- **ASSIGNED TASK**
What is needed is an exact reproduction of the lines from the one that contains "The width and height of the screenshot is (600, 397)." through the end of the data, both included and nothing else, with pictures omitted.

Dataset entries:
══════════

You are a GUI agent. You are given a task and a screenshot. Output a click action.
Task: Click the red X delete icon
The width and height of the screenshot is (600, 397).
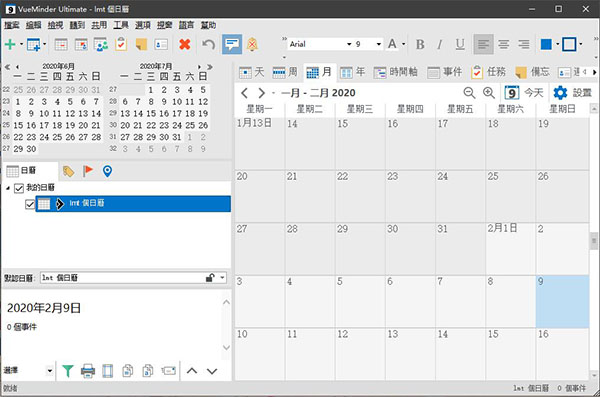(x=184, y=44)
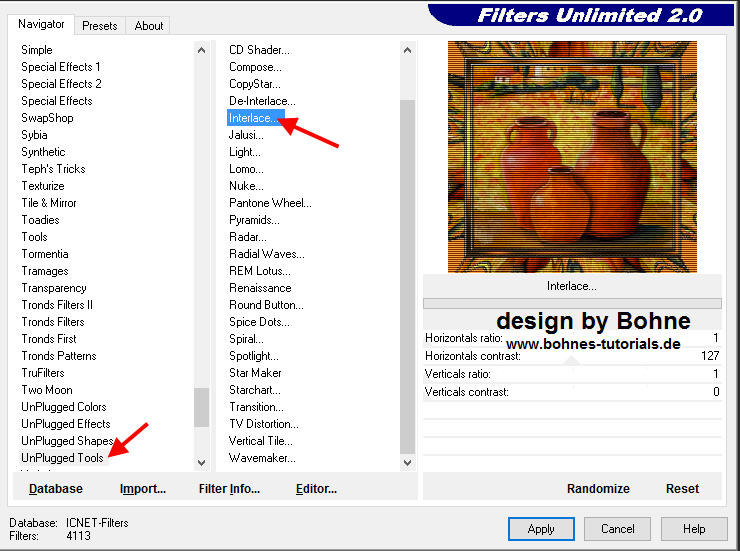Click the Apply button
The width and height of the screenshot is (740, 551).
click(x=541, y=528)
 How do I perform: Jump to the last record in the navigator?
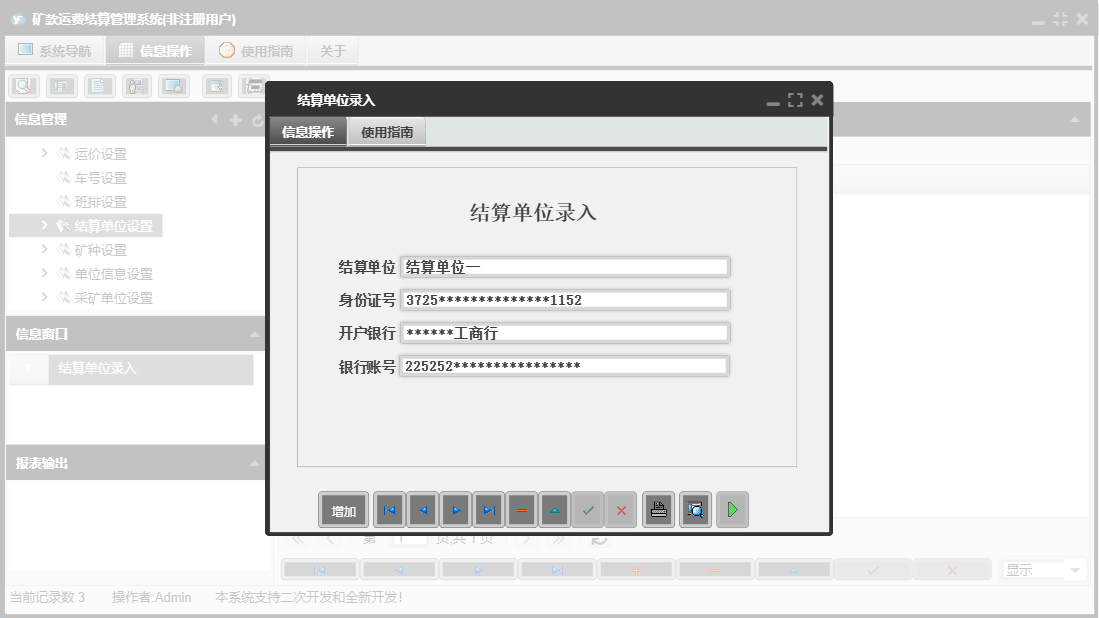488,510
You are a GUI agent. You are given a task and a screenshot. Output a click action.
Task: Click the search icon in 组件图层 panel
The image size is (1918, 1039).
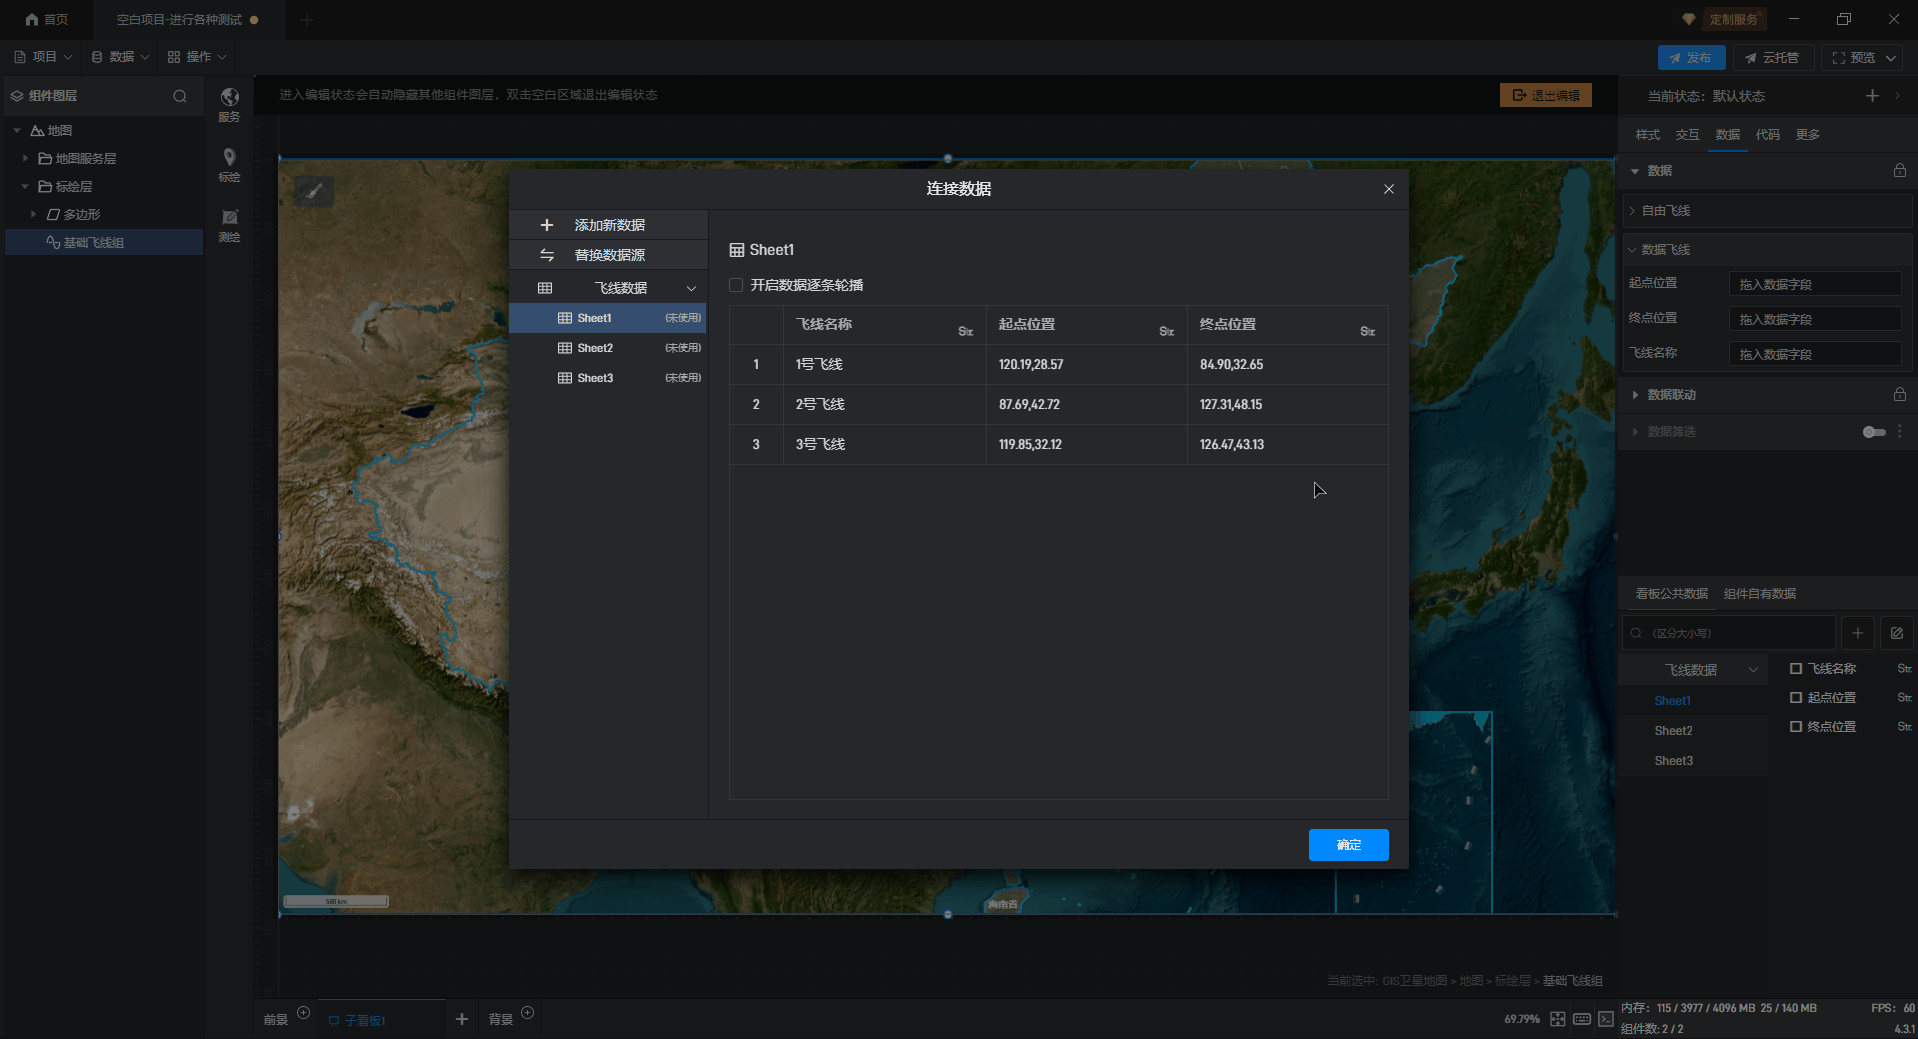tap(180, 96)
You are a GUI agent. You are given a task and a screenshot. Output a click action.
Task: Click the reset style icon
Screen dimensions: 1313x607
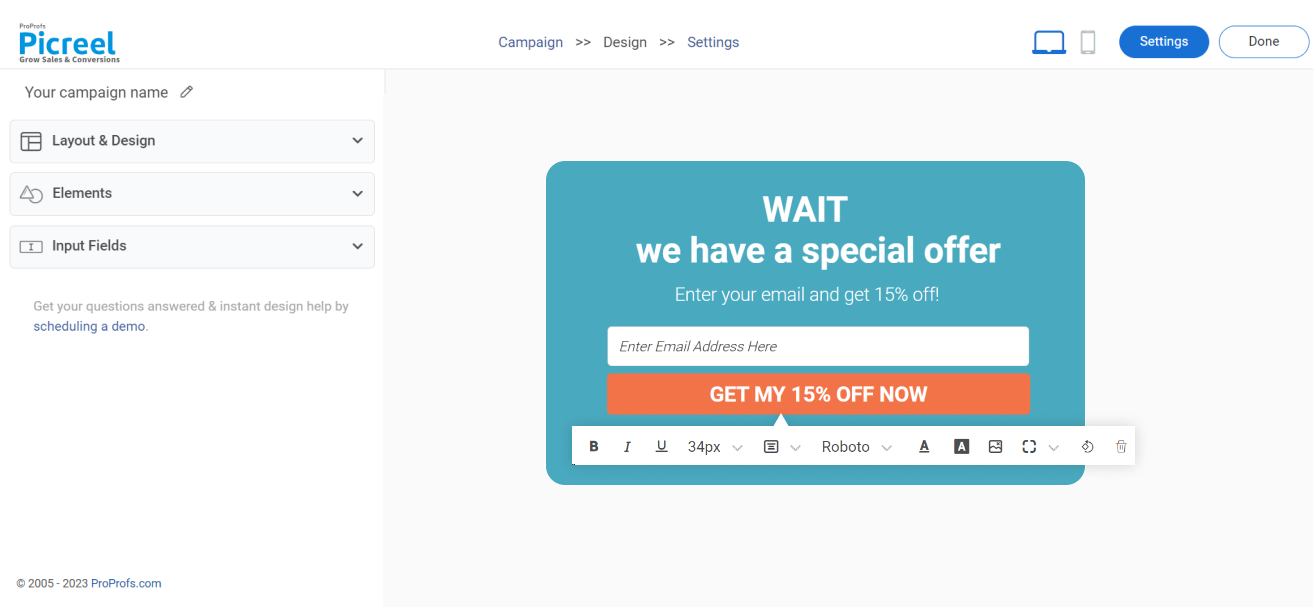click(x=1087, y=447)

══════════

- **WRITTEN SOLUTION**
The width and height of the screenshot is (600, 397).
(x=184, y=44)
Click the Apply button
The width and height of the screenshot is (740, 551).
click(x=541, y=528)
 How do I perform: Jump to the last record in the navigator?
488,510
You are a GUI agent. You are given a task and a screenshot. Output a click action.
Task: Click the search icon in 组件图层 panel
The image size is (1918, 1039).
tap(180, 96)
You are a GUI agent. You are given a task and a screenshot. Output a click action.
Task: Click the reset style icon
Screen dimensions: 1313x607
click(x=1087, y=447)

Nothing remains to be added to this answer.